Data for the task below:

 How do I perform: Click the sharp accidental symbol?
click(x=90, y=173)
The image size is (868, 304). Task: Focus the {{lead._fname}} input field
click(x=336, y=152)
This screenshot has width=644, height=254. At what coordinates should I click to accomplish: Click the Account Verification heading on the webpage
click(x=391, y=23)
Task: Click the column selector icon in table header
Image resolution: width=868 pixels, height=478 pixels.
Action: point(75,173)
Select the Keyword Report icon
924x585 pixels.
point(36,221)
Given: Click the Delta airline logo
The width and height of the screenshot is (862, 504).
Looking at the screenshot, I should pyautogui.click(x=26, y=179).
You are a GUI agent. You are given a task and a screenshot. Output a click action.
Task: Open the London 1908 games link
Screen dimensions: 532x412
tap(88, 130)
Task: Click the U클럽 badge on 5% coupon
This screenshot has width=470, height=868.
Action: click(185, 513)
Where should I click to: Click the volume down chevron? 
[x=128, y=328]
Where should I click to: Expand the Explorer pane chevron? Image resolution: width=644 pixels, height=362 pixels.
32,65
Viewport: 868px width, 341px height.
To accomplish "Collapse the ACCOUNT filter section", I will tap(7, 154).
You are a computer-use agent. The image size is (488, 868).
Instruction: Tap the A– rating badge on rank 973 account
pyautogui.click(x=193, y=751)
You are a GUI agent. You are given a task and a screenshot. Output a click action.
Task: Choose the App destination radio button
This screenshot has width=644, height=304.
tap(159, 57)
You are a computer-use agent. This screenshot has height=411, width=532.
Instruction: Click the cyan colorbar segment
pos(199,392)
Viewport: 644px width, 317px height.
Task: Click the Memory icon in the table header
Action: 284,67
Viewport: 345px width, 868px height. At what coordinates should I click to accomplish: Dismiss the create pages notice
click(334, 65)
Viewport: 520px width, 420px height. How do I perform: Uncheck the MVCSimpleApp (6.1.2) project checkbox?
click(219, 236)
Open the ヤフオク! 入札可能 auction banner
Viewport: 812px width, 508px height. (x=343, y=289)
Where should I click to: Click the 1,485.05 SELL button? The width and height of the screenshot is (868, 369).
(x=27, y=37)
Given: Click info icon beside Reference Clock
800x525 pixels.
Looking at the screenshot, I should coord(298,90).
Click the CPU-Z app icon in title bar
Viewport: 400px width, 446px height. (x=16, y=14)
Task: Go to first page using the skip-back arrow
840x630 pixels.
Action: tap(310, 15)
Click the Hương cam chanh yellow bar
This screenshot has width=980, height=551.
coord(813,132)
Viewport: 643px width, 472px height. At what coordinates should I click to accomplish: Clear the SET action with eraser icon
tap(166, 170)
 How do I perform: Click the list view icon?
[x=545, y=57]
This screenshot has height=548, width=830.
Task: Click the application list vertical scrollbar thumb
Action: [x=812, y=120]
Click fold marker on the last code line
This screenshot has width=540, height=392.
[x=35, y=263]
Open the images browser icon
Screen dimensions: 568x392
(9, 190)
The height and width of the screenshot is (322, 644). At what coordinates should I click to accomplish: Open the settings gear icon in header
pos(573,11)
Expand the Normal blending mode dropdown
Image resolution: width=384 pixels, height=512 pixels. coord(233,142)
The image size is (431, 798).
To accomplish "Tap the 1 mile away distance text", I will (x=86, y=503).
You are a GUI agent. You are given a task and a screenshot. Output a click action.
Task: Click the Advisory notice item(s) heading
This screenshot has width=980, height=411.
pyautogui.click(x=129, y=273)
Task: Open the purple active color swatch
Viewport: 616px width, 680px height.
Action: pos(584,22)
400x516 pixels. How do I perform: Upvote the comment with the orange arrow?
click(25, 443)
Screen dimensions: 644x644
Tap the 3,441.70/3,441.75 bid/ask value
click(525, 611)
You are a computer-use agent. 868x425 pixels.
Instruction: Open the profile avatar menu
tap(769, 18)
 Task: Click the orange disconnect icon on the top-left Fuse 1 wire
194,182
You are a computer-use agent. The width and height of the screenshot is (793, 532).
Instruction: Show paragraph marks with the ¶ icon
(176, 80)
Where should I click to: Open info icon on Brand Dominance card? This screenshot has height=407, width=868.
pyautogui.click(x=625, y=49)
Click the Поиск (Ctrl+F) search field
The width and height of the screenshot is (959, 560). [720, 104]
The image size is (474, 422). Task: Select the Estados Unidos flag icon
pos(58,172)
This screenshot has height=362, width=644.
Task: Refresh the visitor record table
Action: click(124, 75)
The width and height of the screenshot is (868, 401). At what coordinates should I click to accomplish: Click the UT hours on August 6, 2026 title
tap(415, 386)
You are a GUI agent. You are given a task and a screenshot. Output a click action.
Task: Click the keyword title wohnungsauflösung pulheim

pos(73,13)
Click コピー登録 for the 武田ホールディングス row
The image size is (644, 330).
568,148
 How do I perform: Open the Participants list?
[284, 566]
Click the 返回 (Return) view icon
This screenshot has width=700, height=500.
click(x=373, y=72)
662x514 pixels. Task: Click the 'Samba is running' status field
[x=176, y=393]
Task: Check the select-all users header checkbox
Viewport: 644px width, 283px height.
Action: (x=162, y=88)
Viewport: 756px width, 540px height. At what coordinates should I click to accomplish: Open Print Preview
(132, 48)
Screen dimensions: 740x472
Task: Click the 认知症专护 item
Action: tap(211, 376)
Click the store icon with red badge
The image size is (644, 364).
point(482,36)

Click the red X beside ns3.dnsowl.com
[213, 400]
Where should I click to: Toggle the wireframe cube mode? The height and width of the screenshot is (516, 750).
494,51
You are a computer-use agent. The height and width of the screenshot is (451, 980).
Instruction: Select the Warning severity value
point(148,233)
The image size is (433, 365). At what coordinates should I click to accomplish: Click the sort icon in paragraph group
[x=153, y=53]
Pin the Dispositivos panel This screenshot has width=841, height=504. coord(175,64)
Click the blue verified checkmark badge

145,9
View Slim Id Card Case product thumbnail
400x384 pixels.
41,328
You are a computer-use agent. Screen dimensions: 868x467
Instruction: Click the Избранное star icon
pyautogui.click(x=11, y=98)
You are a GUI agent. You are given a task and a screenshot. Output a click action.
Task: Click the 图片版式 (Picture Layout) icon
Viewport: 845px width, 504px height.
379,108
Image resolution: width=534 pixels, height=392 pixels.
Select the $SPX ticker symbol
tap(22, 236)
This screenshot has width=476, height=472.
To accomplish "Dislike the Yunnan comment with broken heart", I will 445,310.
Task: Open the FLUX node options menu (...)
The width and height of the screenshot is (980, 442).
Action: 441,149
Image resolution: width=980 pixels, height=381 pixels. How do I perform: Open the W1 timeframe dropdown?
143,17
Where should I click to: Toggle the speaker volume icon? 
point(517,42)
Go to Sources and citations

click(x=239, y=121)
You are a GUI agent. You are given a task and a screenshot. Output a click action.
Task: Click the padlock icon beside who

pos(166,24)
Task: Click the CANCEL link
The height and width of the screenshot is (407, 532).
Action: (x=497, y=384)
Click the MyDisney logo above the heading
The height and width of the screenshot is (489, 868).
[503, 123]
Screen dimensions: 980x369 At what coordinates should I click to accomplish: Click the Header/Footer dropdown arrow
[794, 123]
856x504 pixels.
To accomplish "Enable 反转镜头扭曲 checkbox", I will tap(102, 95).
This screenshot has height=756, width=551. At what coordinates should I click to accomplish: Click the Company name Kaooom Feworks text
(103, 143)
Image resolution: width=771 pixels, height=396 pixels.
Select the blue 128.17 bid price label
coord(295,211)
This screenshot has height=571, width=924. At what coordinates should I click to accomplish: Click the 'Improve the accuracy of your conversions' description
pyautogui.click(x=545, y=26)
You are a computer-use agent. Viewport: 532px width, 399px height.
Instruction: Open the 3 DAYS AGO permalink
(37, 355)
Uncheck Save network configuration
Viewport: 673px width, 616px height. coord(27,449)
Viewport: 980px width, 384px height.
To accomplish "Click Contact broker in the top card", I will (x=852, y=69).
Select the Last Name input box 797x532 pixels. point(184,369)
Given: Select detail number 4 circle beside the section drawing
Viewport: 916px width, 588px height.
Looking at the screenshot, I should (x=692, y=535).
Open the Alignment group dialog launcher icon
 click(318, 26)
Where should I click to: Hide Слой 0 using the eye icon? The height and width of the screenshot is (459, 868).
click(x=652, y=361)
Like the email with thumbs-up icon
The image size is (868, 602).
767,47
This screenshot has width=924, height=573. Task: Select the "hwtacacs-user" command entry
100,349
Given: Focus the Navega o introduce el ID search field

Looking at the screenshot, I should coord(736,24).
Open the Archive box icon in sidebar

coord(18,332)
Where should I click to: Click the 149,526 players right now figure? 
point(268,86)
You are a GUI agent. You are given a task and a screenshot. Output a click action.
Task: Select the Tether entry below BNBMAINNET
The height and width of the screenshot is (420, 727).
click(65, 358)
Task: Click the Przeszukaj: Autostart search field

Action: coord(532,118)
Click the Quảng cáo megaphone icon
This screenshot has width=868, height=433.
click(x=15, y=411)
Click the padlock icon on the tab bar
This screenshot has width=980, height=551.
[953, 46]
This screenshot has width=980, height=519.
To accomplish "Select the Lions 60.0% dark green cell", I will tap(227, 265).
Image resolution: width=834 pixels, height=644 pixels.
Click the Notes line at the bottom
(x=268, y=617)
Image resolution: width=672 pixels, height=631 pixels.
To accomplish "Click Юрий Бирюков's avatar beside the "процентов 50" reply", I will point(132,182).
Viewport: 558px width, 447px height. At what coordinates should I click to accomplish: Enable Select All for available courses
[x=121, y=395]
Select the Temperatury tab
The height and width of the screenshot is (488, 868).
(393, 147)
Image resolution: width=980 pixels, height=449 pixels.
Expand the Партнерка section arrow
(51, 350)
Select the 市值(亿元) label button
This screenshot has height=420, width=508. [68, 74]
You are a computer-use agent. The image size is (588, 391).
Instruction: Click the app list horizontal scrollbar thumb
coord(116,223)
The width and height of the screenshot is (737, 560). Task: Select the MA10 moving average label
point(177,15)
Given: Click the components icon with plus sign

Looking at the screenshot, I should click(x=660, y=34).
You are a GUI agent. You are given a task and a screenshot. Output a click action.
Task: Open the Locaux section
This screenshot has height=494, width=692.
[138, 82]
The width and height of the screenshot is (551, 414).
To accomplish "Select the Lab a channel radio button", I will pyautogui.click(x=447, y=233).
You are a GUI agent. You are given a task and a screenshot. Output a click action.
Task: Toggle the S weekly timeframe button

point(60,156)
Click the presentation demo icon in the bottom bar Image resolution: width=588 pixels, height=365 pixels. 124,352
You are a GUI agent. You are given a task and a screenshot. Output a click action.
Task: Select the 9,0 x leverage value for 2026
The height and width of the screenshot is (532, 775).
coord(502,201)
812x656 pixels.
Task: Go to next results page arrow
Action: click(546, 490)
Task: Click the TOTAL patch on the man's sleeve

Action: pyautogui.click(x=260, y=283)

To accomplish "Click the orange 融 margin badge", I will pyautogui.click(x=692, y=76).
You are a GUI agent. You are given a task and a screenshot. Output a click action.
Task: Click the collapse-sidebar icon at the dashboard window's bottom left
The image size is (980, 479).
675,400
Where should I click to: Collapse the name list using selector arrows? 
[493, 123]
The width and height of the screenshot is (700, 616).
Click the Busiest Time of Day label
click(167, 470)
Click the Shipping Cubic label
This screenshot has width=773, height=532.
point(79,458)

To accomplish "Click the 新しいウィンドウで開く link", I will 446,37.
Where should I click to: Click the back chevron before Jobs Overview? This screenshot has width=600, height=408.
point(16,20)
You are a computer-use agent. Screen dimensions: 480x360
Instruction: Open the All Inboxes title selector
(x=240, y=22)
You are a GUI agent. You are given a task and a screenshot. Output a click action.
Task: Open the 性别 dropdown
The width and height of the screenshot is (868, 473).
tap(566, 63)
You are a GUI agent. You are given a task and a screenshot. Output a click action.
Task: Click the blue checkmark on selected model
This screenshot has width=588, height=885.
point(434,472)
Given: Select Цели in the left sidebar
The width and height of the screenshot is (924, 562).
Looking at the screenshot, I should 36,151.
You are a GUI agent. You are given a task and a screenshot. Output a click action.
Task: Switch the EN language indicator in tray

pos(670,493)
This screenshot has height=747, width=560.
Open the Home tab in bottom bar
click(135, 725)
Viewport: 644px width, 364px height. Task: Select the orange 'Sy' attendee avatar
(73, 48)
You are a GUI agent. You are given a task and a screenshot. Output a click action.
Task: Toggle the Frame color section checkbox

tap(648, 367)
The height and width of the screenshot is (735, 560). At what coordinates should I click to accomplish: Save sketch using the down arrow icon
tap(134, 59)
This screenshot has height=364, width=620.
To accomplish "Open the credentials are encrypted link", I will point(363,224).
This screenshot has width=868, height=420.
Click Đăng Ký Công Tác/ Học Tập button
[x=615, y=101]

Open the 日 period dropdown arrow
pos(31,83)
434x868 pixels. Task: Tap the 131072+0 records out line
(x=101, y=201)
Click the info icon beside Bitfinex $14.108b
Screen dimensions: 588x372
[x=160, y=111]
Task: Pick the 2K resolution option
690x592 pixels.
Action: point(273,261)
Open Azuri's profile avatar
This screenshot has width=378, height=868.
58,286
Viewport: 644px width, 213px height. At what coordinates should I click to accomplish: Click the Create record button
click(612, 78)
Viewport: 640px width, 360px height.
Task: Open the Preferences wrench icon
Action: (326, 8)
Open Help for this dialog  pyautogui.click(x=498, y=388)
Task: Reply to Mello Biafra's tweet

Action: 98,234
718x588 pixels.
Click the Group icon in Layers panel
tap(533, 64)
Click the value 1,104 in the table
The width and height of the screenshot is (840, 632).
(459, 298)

End of Data for the task.

> _About this exercise_:
Lines from the beginning of the data above through the line containing "Given: Click the Delta airline logo" are to be returned exactly, and no others.

> _Written reply_:
 How do I perform: Click the sharp accidental symbol?
click(x=90, y=173)
The image size is (868, 304). Task: Focus the {{lead._fname}} input field
click(x=336, y=152)
This screenshot has width=644, height=254. At what coordinates should I click to accomplish: Click the Account Verification heading on the webpage
click(x=391, y=23)
Task: Click the column selector icon in table header
Image resolution: width=868 pixels, height=478 pixels.
Action: point(75,173)
Select the Keyword Report icon
924x585 pixels.
point(36,221)
Given: Click the Delta airline logo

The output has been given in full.